On June 16, SpaceX agreed to acquire Anysphere — the company behind Cursor — for $60 billion in stock. It is the largest acquisition in AI developer tooling history. Twelve days later, before the deal even closed, Cursor session data was flowing into supplemental training for Grok 4.5. The model launched publicly on July 9. If you have been coding in Cursor over the past several months, that work is now baked into a model owned by Elon Musk’s rocket company. Here is what changed, what it means, and what to do.
Your Sessions Were the Training Data #
This is not a metadata play. Cursor’s structured session data — the exact prompt you typed, the suggestion the model produced, the edit you accepted, the error the compiler caught next — is the most valuable training signal that exists for a coding model. At four million active seats, that feedback loop is worth more than any parameter count. xAI knows this. The Grok 4.5 launch page says the model was “trained alongside Cursor.” The company also disclosed that “an earlier Cursor codebase snapshot was accidentally included in training.” Read that sentence twice.
The privacy shift happened quietly. Cursor’s standard Privacy Mode — the setting most users leave untouched — now permits session data to flow into Grok 4.5 training. This changed on June 28, before the acquisition closed. If you did not opt out, you did not opt in either. You were simply enrolled.
Right now, before you read another paragraph: Open Cursor, navigate to Settings, go to Privacy and Data, and verify your training inclusion status. If you work with proprietary code, you may want to switch to API-key mode and route requests through Claude or GPT instead of Grok.
Grok 4.5: What the Data Built #
Grok 4.5 launched July 9 on all Cursor plans. It is now the default model in Grok Build and available across the xAI API, SpaceXAI console, and Microsoft Office add-ins.
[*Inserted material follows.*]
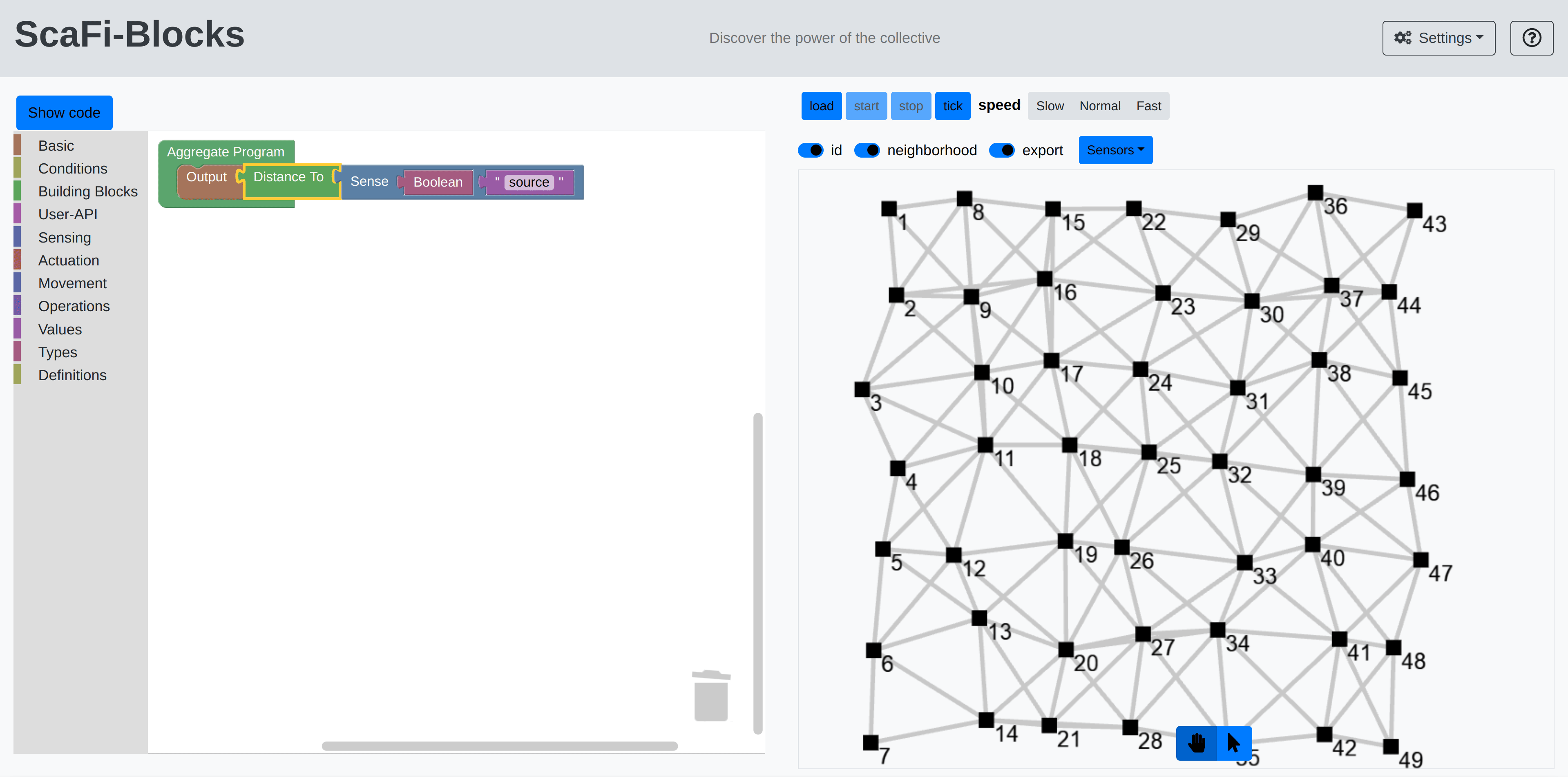The image size is (1568, 777).
Task: Select Normal simulation speed
Action: pyautogui.click(x=1099, y=105)
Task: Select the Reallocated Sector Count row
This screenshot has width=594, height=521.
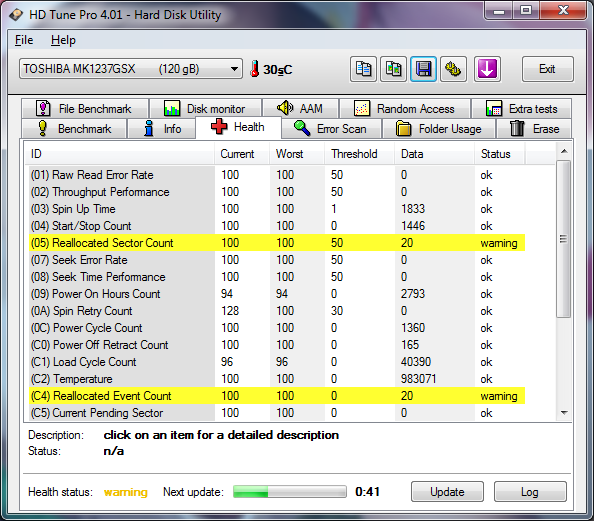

The performance numbers are credible: 64.7% resolve rate on SWE-Bench Pro, a 500K context window, and roughly 80 tokens per second. SpaceX claims 4.2x token efficiency versus Claude Opus 4.8 on the same benchmark — 15,954 output tokens per task against 67,020. Pricing is $2 input/$6 output per million tokens, with $0.50 cached. That undercuts Opus 4.8 significantly.
Where the numbers get murkier: Grok 4.5 beats Opus 4.8 on DeepSWE 1.0 and Terminal-Bench 2.1 but loses on DeepSWE 1.1 and SWE-Bench Pro head-to-head. SpaceX’s internal benchmarks carry an obvious conflict of interest given that Cursor data gave Grok an advantage on coding evaluations. Independent verification is still sparse as of this writing. The model is capable — but whether it outperforms Claude Sonnet or GPT for your actual workflow is a question worth testing with your own tasks, not trusting the launch deck.
One clarification worth making: you are not forced to use Grok. Cursor still accepts API keys from Anthropic, OpenAI, and others. Grok is the new default — it is not the only option.
Independent AI Coding Tools No Longer Exist #
The Cursor deal completes a consolidation that has been running all year. GitHub Copilot belongs to Microsoft. Windsurf was acquired by OpenAI in March for $3 billion. Google shut down the open-source Gemini CLI on June 18 and replaced it with a closed binary. Now Cursor belongs to SpaceX. The list of independent, privacy-neutral AI coding tools above a garage-project threshold is effectively empty.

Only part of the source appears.